Infine, sempre venerdì, «il piatto portato ai bambini, ovvero il risotto, differiva dal menù – lamentano le mamme – è stato portato riso in bianco, invece del risotto alle verdure. Tutto è stato segnalato agli uffici comunali competenti». Le segnalazioni sono state confermate dalla preside dell’Anna Botto.
Ieri non è stato possibile contattare Massimo Boccalari, assessore alla ristorazione scolastica, è però intervenuto il sindaco Andrea Ceffa.
«Valuteremo con gli uffici l’entità delle contestazioni – ha detto Ceffa –. Sul capitolato dell’azienda sono riportate tutte le modalità con cui devono essere serviti e preparati i pasti, quindi verificheremo tutto con attenzione e saranno analizzate eventuali anomalie.
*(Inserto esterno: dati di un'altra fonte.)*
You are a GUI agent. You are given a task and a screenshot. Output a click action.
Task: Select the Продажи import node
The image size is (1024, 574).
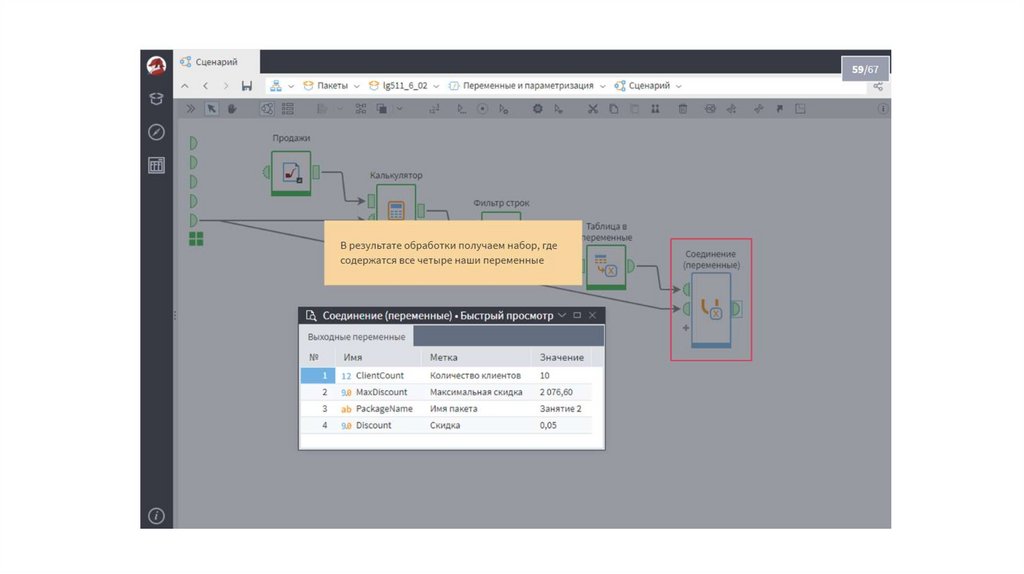click(x=291, y=172)
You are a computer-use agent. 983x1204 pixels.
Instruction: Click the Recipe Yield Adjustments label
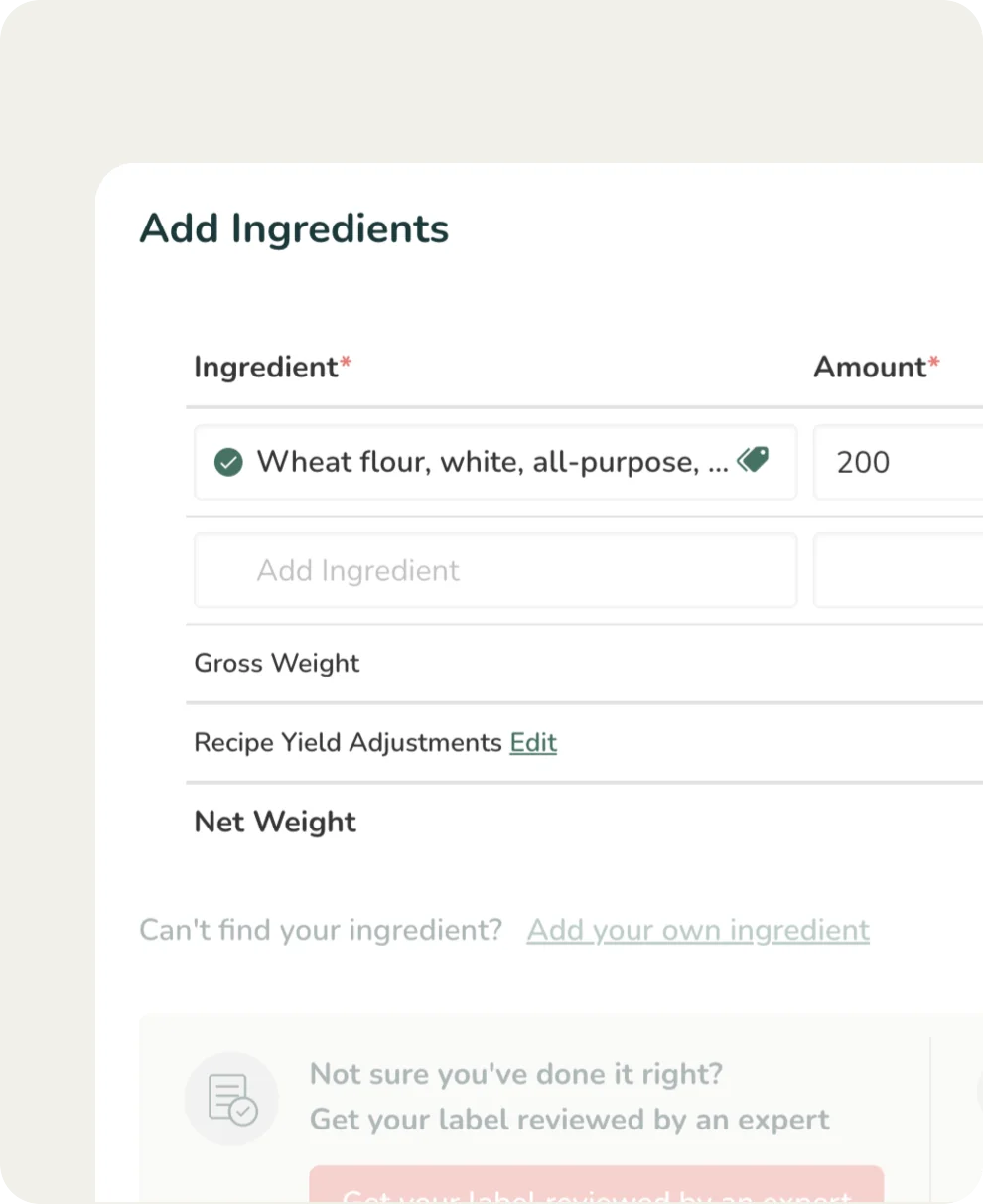pyautogui.click(x=348, y=742)
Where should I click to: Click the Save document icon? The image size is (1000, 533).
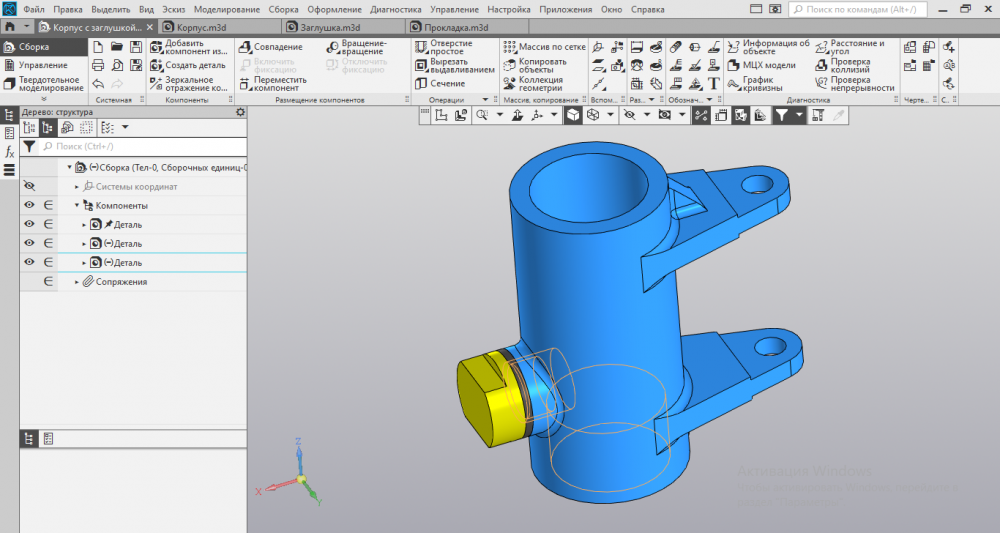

È chiaramente una questione amministrativa». Il problema, però, sembra essere molto più articolato e in città i nervi sul discorso ristorazione scolastica sono ormai scoperti da troppi anni. Ci sono bambini costretti a portarsi il pasto da casa perché i loro genitori non possono pagare il servizio, come spiegato da una preside giorni fa, e c’è il problema della presunta scarsa qualità del servizio, secondo alcune famiglie. In ogni scuola ci sono delle “referenti genitori” che sul capitolo mensa non in tutti plessi si sentono rappresentati dalle maestre. «È come se le maestre non ci fossero – dicono alcune referenti dei genitori – perché non ci chiedono cosa va o cosa non va. Alcune non controllano né riferiscono quello che diciamo. Sembra non vogliano condividere i fatti che accadono, sono restie e sembra giustifichino sempre tutto». Ovviamente non si tratta di tutte le referenti di plesso, né di tutte le maestre, altrimenti le segnalazioni di questi giorni non sarebbero partite. Queste descrizioni spiegano la contraddizione del risultato ottenuto dal questionario realizzato da un gruppo di mamme, capitanate da una nutrizionista, al quale hanno partecipato oltre 850 famiglie e dal quale emergerebbe che il 50,6% sta valutando di ritirare il figlio dalla mensa se la situazione non migliorerà.
Durante la commissione mensa che si è tenuta due settimane fa «ci sono state delle segnalazioni – aveva detto Boccalari – che sono state discusse con i cuochi e con le responsabili della mensa, alcune sono state smontate direttamente dalle maestre».
I genitori, tornando al questionario, lamentano che a mensa «vengono sempre servite insalata, frittata piena di aceto, che la maggior parte dei bambini non gradisce, e pasta in bianco», oppure «le porzioni sono molto scarse, e a volte la pasta è cruda o annacquata e fredda».